Cryptocurrency ‘rug pulls’ cheated investors out of ‘$8bn’

First, come up with a catchy name for a cryptocurrency project. Next, convince the credulous to buy associated digital tokens. Finally, abandon the project and keep investors’ funds.

This “rug pulling” scam lacks sophistication but evidently it works. According to Chainalysis, a blockchain data biz, separating cryptocoin buyers from their money in this manner has become particularly popular in the DeFi (decentralized finance) ecosystem and has contributed to a scam surge.

In a post previewing the company’s 2022 Crypto Crime Report, Chainalysis said scams constituted the largest form of cryptocurrency-based crime, as measured by transaction volume. Cryptocurrency investors – if that’s the right term – lost over $7.7bn worth of digital whatever in 2021.
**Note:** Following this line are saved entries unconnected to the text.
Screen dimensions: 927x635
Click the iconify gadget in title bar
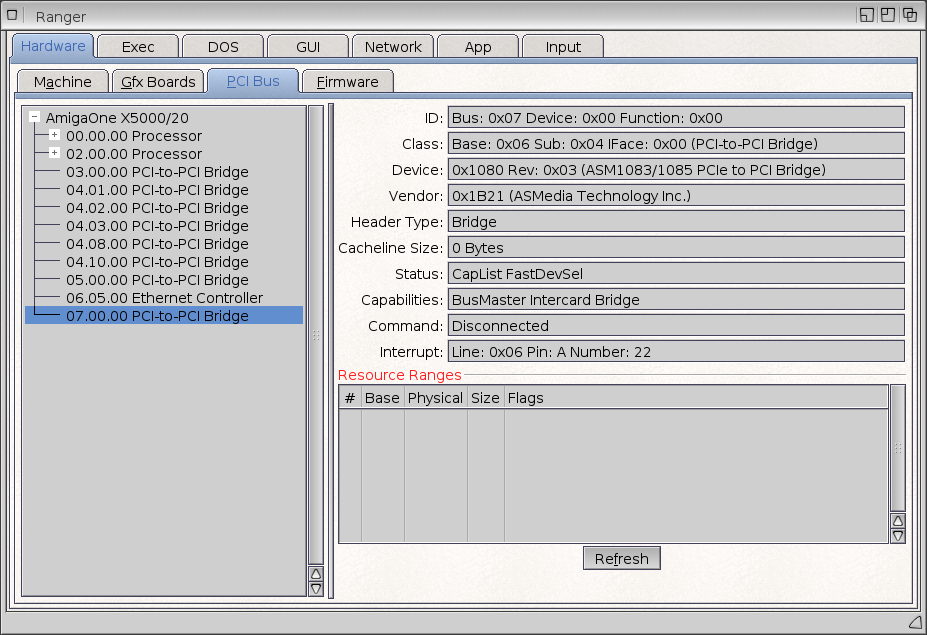[x=866, y=15]
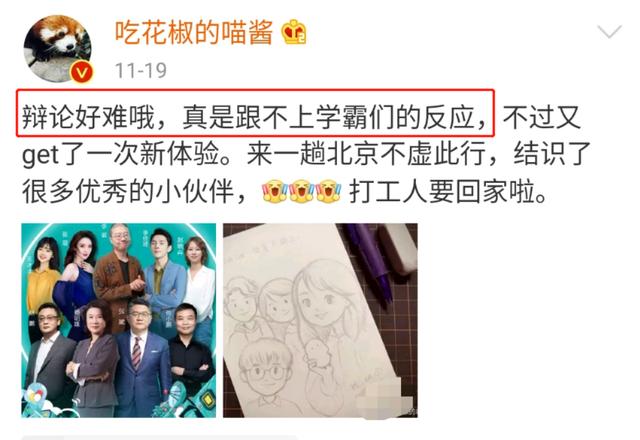Open the group cast poster thumbnail
The width and height of the screenshot is (640, 440).
(119, 320)
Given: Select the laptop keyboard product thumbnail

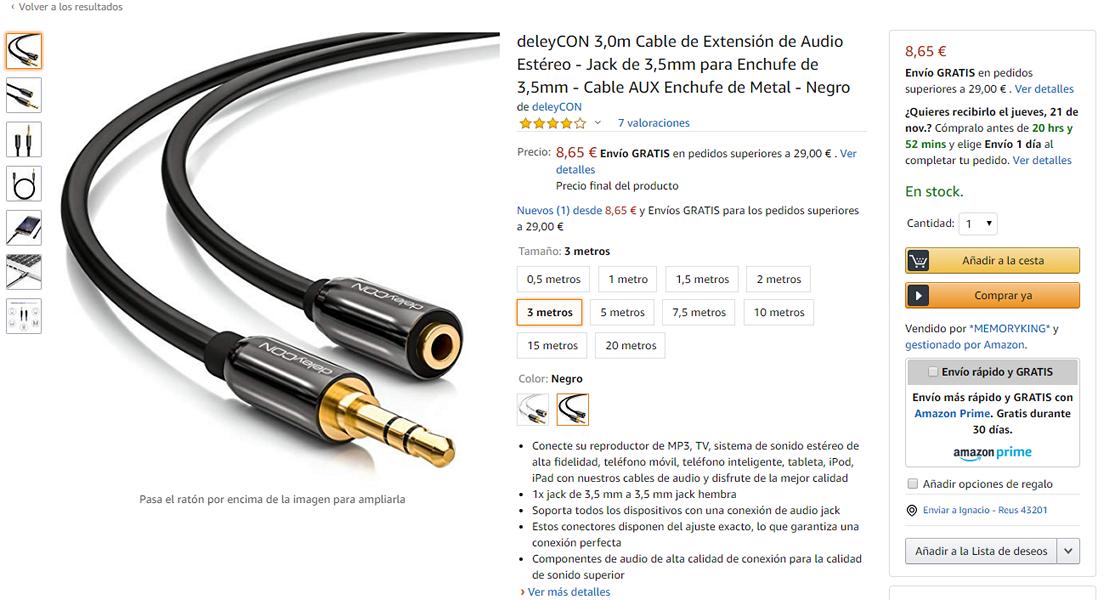Looking at the screenshot, I should coord(24,272).
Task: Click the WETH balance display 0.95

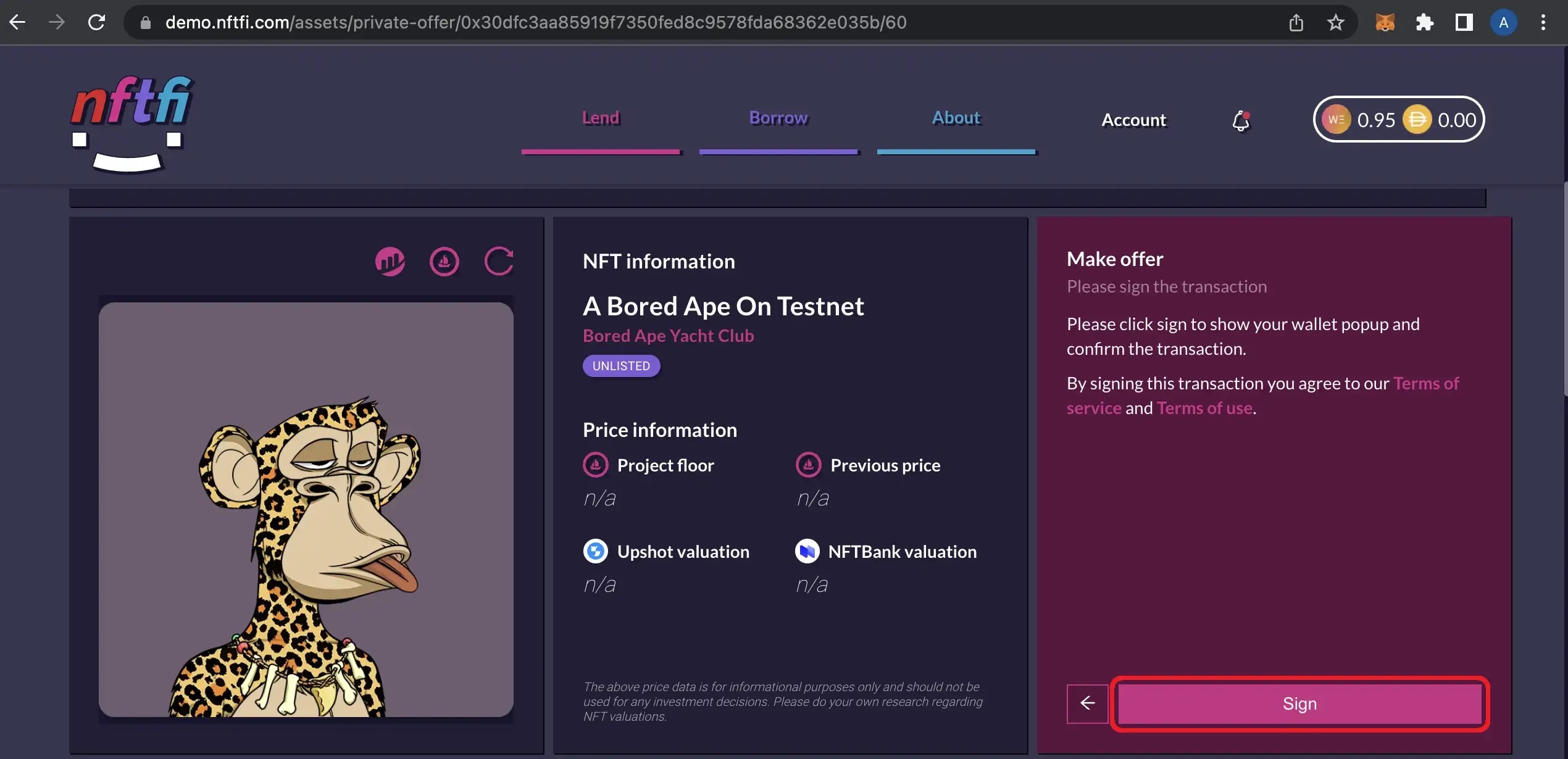Action: click(x=1376, y=120)
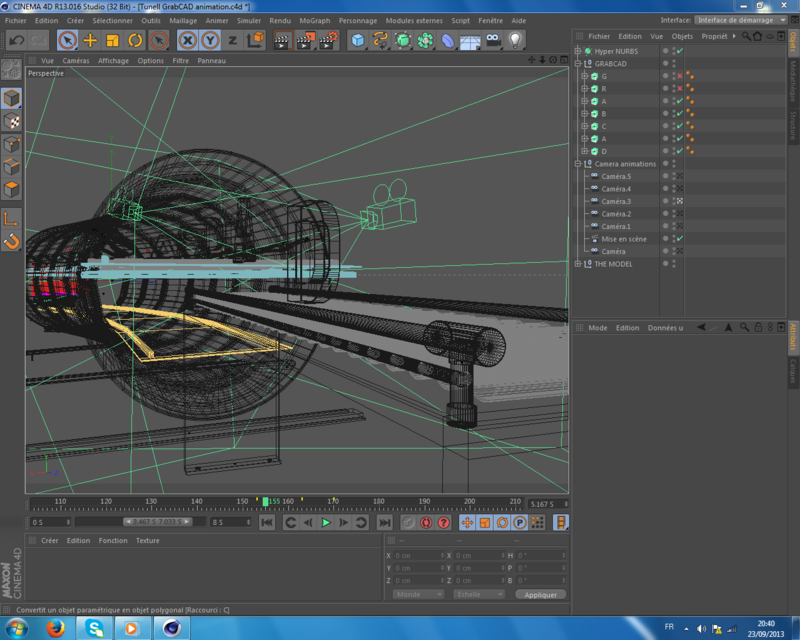Add a Cube primitive from the toolbar
800x640 pixels.
[x=356, y=38]
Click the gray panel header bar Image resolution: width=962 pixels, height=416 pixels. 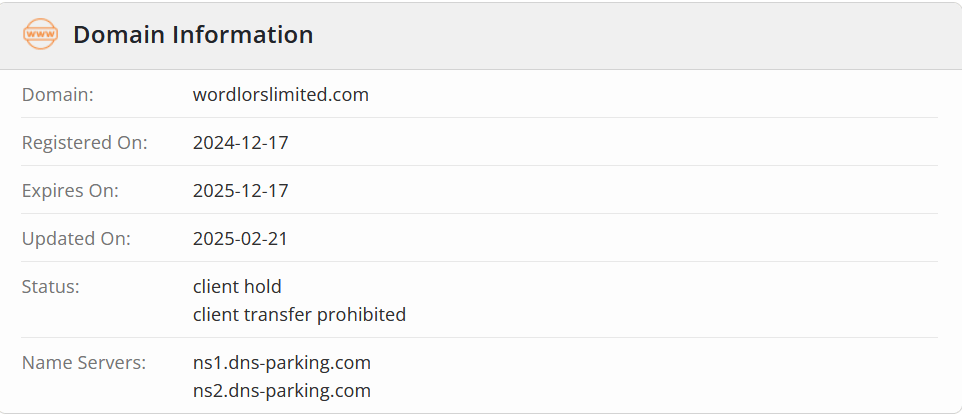tap(481, 36)
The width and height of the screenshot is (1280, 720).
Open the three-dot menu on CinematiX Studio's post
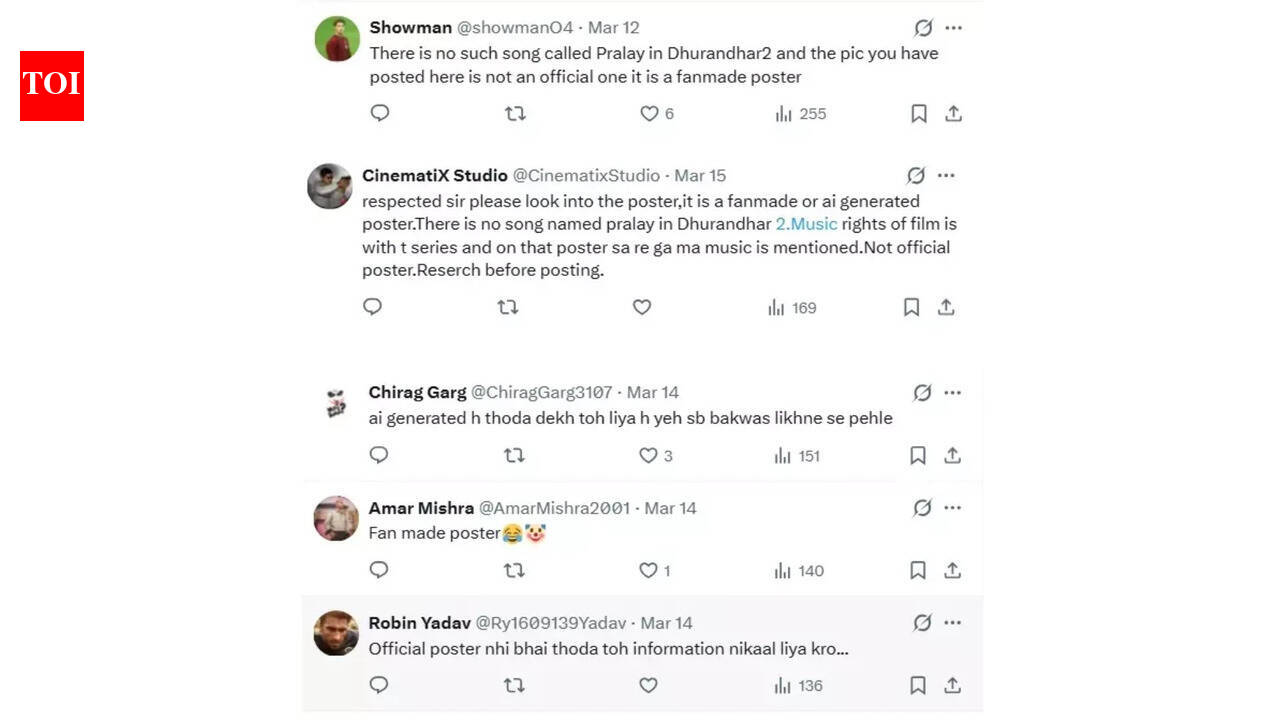pos(945,175)
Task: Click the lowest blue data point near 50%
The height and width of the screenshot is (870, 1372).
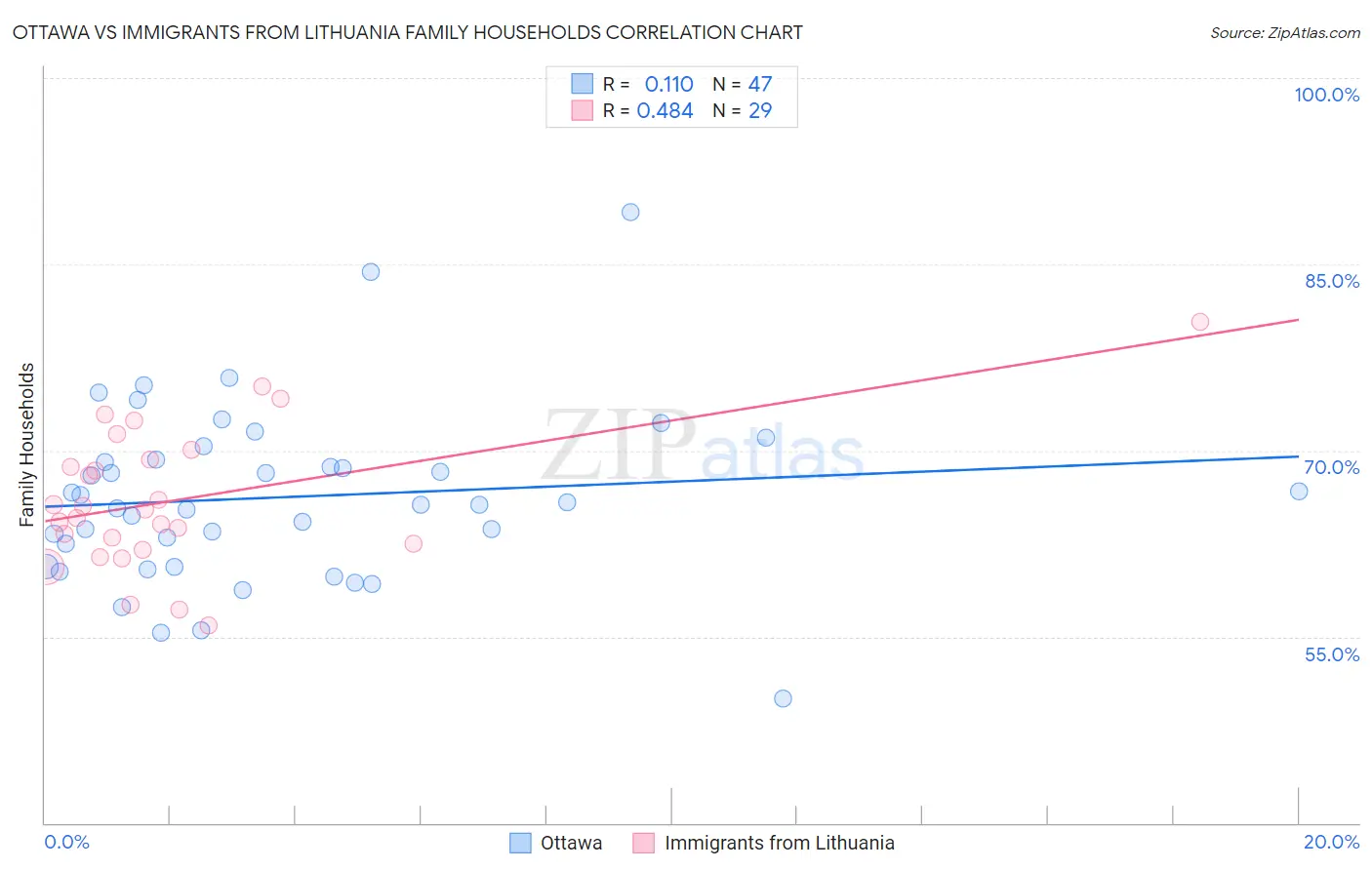Action: [x=783, y=698]
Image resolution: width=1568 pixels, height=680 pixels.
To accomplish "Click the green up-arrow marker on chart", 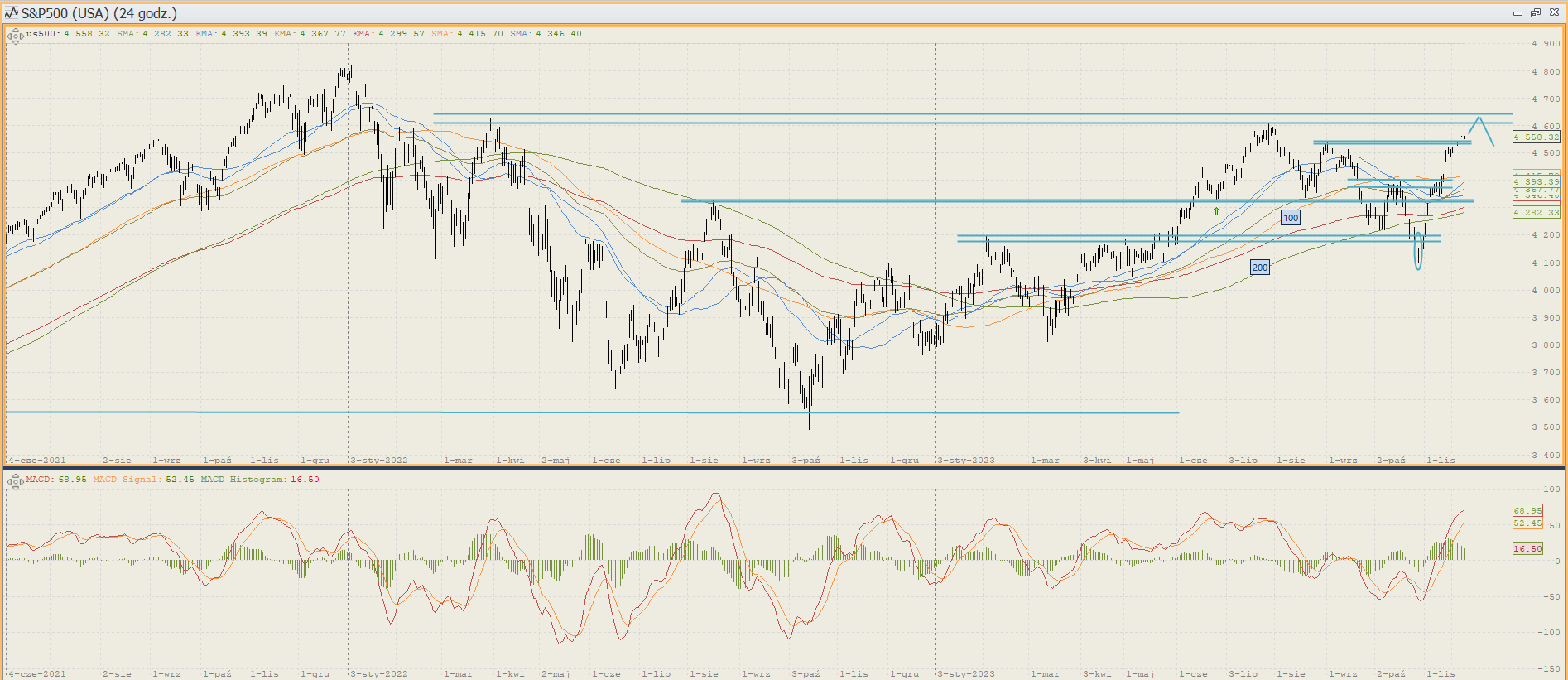I will point(1216,212).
That’s up 81 per cent from 2020, but 2020, amid the COVID-19 pandemic, was an unusual year. This year was not quite as bad as 2019, which was close to $10bn worth of scams. But there were more scams overall (3,300 in 2021, up from 2,052 in 2020), albeit with shorter lifespans (~70 days in 2021, compared to ~192 in 2020 and to around ~2,369 in 2013).

Take-the-money-and-run gambits should not to be confused with losses attributable to security shortcomings at DeFi services that let hackers steal funds, like the recent theft of some $120m in tokens from BadgerDAO or the $31m taken from MonoX. That’s a separate dumpster fire.